*Records for the exercise*

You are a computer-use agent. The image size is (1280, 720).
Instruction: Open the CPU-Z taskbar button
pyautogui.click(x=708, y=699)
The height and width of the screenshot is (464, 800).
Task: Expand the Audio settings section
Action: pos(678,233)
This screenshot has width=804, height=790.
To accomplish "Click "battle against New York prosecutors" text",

* * *

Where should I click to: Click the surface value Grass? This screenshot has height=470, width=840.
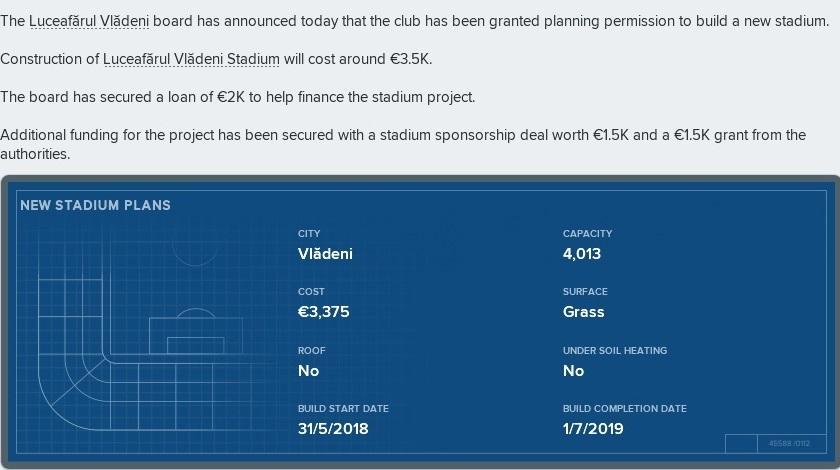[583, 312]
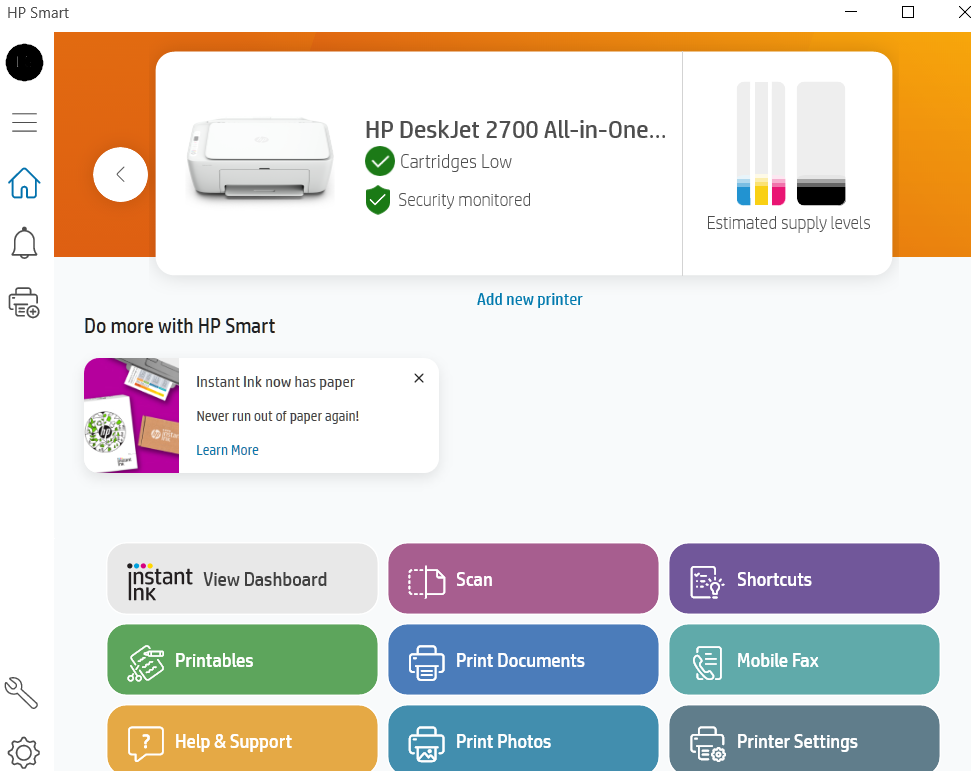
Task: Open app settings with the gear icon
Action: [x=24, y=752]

--

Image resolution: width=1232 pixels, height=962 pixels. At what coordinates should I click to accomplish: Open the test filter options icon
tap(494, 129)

*What is required*
There is a line with "This screenshot has width=804, height=790." and a line with "against New York" above. Copy exactly those two lines and all lines between them, with nothing else.

*Result of this task*
This screenshot has width=804, height=790.
To accomplish "Click "battle against New York prosecutors" text",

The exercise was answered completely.